Activity: Search the data below for "value" and report how many lines contain it, with no other text.

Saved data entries

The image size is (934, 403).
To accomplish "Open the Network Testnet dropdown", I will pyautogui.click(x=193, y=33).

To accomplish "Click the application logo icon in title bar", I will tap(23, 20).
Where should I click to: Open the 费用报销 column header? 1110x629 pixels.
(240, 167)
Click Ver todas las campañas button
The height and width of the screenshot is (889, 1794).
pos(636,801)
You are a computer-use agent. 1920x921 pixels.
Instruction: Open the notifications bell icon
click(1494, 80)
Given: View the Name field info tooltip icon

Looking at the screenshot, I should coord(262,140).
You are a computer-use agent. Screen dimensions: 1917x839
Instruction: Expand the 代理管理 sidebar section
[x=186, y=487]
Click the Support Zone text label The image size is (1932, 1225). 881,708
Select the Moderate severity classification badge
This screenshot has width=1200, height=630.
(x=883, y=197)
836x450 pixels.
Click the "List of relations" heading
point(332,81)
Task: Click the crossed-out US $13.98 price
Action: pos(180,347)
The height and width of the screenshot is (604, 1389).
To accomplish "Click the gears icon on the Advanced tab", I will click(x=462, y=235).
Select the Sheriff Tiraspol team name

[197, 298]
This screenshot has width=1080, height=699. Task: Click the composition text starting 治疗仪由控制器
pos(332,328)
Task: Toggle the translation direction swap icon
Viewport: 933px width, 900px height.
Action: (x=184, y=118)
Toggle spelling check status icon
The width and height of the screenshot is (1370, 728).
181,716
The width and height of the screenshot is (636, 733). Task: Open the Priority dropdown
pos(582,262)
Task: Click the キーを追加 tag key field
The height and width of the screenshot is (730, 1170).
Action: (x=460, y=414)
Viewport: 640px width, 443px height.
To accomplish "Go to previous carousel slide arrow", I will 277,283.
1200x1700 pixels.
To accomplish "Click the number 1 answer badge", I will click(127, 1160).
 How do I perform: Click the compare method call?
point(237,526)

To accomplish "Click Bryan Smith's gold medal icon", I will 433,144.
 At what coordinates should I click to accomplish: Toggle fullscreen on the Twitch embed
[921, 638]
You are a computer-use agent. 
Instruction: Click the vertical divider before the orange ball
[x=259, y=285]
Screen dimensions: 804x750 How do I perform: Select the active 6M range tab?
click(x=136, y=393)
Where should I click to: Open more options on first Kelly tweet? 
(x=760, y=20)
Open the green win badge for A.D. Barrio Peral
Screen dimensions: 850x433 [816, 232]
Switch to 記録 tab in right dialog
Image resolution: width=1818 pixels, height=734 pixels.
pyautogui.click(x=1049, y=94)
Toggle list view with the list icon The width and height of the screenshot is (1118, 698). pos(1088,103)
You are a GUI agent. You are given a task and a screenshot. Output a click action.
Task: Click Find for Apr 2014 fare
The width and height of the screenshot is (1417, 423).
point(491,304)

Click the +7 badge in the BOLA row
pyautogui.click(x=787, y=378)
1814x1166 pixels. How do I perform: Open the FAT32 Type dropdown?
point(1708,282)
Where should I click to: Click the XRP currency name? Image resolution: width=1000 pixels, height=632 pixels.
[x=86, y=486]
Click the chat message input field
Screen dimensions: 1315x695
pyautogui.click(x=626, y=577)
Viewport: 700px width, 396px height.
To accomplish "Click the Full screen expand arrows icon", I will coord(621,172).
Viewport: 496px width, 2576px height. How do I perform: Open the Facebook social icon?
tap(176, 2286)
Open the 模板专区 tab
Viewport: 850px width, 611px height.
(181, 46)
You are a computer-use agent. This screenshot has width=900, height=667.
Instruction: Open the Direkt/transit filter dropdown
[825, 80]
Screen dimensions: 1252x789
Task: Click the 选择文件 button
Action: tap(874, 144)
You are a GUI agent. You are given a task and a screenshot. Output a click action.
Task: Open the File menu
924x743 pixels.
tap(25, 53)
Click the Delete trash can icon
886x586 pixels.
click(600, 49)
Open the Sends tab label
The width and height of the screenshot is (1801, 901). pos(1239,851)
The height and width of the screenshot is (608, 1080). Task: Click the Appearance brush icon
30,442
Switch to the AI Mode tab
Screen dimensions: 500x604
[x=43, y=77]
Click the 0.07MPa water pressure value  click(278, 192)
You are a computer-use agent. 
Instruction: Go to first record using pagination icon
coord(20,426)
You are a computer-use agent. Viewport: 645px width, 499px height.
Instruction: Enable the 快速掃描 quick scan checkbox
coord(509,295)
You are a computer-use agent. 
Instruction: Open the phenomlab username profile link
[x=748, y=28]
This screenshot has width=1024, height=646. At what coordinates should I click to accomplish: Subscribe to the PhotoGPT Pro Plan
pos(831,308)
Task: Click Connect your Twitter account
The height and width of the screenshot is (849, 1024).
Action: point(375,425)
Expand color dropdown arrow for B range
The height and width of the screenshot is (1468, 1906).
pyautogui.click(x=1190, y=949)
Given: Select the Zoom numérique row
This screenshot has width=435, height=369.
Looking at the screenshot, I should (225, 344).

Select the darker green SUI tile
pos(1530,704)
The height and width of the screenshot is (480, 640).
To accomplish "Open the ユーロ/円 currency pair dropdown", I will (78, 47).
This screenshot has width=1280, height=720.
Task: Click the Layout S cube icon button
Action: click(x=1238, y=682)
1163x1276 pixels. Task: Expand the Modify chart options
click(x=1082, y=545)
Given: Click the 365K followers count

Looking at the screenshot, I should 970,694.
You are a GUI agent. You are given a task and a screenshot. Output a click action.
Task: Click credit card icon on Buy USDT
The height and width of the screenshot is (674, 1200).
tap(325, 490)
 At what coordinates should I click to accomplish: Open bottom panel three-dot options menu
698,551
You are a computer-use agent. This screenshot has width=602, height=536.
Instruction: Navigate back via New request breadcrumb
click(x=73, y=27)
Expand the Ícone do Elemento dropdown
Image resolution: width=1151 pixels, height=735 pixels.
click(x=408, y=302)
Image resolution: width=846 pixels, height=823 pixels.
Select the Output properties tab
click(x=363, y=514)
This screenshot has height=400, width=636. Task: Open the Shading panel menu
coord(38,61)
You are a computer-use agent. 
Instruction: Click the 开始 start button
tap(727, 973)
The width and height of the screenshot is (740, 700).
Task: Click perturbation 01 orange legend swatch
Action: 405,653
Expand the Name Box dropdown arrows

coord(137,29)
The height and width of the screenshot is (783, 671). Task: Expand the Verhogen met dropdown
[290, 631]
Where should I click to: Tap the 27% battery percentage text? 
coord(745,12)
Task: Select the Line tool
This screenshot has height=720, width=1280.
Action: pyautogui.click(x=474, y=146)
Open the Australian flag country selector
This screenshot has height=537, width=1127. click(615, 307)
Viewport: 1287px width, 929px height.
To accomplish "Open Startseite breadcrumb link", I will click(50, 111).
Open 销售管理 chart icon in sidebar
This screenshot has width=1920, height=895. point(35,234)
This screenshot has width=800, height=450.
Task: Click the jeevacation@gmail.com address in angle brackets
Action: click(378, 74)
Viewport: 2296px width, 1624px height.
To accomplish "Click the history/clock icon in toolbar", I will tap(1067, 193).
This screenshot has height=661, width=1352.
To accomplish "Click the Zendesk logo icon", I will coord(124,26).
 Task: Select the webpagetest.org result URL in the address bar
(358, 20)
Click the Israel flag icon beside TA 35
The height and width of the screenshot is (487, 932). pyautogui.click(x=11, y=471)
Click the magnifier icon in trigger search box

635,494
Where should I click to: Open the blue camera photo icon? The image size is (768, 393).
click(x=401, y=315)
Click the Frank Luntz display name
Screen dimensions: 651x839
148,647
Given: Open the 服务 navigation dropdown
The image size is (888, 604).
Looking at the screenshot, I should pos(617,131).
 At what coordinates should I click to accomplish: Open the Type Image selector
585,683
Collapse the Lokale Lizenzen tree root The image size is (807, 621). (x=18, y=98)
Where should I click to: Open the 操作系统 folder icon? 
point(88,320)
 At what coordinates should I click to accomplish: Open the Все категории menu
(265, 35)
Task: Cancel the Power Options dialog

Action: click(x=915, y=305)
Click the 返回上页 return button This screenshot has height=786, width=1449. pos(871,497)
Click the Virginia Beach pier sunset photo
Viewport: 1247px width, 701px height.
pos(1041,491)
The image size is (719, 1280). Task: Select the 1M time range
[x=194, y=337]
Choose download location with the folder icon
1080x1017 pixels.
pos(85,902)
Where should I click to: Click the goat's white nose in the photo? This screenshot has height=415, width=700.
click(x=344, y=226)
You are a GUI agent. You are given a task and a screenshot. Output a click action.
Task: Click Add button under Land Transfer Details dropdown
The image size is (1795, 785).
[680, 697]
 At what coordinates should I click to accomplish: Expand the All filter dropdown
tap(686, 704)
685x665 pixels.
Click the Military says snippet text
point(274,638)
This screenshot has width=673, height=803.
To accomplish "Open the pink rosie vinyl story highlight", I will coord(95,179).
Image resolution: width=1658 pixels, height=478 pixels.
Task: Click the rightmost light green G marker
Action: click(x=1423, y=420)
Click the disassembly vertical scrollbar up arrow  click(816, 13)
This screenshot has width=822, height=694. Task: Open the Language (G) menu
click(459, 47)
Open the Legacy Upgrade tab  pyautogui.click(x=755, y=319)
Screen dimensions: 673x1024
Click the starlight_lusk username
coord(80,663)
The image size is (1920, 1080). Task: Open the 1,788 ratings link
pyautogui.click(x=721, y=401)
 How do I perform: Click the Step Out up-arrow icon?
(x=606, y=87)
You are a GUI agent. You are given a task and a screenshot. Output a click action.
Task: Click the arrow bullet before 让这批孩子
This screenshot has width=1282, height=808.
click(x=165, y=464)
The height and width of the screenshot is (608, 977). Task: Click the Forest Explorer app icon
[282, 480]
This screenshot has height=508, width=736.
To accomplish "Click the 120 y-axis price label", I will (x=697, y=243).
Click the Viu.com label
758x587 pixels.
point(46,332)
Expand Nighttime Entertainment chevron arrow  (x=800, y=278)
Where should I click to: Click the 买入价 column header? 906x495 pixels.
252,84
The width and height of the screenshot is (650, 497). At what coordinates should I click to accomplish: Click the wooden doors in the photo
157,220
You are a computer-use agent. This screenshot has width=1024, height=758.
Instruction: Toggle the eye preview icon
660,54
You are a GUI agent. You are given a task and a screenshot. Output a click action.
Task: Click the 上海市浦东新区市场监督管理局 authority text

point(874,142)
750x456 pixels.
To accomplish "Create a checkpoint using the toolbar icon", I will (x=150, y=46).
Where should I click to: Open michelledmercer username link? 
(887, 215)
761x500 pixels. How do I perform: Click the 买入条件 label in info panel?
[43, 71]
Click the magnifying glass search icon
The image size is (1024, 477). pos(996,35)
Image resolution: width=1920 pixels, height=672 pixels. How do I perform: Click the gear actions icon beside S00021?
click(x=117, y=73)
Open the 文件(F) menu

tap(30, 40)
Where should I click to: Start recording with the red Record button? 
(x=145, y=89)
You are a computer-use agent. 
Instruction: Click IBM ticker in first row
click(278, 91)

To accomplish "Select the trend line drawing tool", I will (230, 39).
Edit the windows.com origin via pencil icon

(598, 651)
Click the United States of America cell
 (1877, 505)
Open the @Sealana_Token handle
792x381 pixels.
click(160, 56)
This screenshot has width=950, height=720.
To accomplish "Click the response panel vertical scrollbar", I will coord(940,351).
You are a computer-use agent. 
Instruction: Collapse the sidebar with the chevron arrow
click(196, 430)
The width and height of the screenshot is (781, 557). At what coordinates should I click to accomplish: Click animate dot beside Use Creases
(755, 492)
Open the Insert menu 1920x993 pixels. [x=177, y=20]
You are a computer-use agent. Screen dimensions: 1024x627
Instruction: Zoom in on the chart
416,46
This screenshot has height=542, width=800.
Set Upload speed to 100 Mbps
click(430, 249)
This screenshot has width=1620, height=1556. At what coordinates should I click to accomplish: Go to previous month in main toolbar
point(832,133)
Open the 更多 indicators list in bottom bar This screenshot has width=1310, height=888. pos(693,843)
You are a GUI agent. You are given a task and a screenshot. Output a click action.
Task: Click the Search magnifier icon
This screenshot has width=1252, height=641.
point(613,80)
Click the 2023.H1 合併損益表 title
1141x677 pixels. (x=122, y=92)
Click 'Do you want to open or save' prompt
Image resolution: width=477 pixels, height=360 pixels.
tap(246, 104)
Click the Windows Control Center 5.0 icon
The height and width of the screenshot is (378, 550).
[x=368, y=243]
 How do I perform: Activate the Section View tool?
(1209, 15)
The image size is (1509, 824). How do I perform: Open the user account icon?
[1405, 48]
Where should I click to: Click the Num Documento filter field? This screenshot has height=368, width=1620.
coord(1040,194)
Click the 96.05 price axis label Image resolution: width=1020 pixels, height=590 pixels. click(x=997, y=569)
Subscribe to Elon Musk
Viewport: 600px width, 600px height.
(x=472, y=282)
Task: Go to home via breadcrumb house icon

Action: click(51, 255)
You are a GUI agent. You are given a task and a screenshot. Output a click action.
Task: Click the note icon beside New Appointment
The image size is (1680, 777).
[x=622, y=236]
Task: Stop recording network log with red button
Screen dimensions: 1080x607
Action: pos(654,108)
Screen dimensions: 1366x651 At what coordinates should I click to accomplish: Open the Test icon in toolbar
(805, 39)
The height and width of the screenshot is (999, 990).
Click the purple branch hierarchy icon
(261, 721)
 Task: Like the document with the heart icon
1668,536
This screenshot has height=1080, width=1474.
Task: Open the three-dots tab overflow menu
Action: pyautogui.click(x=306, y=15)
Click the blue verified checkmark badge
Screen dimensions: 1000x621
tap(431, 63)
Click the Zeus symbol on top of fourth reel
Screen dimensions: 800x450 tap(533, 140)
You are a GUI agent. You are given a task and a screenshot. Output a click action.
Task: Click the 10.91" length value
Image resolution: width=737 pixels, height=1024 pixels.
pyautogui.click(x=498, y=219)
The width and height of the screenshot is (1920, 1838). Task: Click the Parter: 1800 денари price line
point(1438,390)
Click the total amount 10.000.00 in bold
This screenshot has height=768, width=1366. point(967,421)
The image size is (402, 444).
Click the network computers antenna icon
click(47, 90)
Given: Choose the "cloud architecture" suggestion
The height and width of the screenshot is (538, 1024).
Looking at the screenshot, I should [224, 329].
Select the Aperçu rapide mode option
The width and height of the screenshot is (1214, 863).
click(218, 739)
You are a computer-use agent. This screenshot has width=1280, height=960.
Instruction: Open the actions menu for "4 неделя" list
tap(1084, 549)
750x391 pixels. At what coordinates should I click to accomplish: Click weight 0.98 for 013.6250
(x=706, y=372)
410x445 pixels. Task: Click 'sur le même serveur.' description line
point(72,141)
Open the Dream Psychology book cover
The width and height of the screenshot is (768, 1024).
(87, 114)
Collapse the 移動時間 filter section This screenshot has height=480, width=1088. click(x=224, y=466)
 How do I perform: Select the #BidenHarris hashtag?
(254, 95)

Worked solution: 2